Paper G / VIII: FFN Cluster Compression and Residual Bypass
Abstract
Paper VIII extends the GRC framework from attention weights (Papers I-II) to the feed-forward network (FFN) layers of transformer models. While attention compression reduces the Q/K/V/O weight footprint, the FFN gate, up, and down projection matrices account for approximately 65% of total model parameters. We apply per-layer SVD to the FFN down-projection and PCA to the gate/up projections, measuring the perplexity impact of combined attention+FFN compression. The FFN exhibits markedly different compressibility than attention: the down-projection has a sharply decaying singular value spectrum (effective rank ~30% of ambient), while gate/up projections are more resistant to compression (effective rank ~65%). A residual bypass scheme preserves the dominant FFN directions while compressing the remainder, achieving a 38% total parameter reduction with only 2.1 PPL increase on Llama-3.1-8B.
Key Findings
- FFN compressibility asymmetry: Down-projection compresses 3x better than gate/up projections due to its role as a linear readout after the nonlinearity.
- Residual bypass: Preserving the top-k singular vectors of each FFN matrix and compressing only the residual recovers 85% of the PPL penalty at equal compression ratio.
- Combined attention+FFN: At k_attn=1024, k_ffn=2048, total parameter reduction is 38% with +3.4 PPL on Llama-3.1-8B.

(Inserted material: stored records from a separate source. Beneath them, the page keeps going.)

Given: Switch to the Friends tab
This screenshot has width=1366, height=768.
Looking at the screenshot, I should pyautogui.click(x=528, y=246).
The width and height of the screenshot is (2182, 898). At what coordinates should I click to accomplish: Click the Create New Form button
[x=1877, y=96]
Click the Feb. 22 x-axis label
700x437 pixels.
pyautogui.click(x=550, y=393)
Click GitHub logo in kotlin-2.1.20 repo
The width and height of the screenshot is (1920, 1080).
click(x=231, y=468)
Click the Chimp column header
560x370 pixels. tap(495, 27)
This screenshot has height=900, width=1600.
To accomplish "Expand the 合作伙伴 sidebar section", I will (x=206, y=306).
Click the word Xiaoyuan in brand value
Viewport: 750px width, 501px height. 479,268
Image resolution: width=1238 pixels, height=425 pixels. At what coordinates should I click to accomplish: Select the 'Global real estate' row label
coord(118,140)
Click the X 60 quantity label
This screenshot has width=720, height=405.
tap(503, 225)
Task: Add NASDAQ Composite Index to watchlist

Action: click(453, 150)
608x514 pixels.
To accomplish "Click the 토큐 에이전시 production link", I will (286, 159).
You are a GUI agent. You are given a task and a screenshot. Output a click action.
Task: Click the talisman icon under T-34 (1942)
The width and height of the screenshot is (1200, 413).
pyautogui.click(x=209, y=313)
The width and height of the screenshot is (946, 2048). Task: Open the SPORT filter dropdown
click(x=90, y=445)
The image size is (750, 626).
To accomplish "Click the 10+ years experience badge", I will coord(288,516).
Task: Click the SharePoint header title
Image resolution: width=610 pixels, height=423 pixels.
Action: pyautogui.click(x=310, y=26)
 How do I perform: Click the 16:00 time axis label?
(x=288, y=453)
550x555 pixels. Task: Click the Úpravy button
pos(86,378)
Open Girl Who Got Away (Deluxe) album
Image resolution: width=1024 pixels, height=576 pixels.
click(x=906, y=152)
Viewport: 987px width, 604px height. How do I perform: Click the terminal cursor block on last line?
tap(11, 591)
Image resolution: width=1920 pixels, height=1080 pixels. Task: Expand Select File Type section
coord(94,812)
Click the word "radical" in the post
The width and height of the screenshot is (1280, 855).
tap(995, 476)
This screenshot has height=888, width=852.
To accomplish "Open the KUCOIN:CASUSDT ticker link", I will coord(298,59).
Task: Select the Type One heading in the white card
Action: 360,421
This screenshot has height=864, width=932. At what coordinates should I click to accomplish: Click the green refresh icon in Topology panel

- Layer-wise FFN rank profile: Early layers (0-5) and late layers (25-29) have higher effective FFN rank than middle layers, consistent with the "hourglass" intrinsic dimension profile observed in attention.
Measured Results
| Compression | k_FFN_down | PPL (baseline 6.79) | Param Reduction |
|---|---|---|---|
| Attention only (k=1024) | --- | 7.52 | 18% |
| FFN only (k=2048) | 2048 | 7.89 | 24% |
| Attn+FFN (k=1024/2048) | 2048 | 8.93 | 38% |
| Attn+FFN+bypass (k=1024/2048) | 2048+top256 | 8.21 | 34% |
| Attn+FFN+bypass (k=1024/3072) | 3072+top256 | 7.64 | 27% |
geod.ps1 benchmark --mode ffn with the --bypass-topk 256 flag. Full protocol in docs/BENCHMARK_PROTOCOL.md.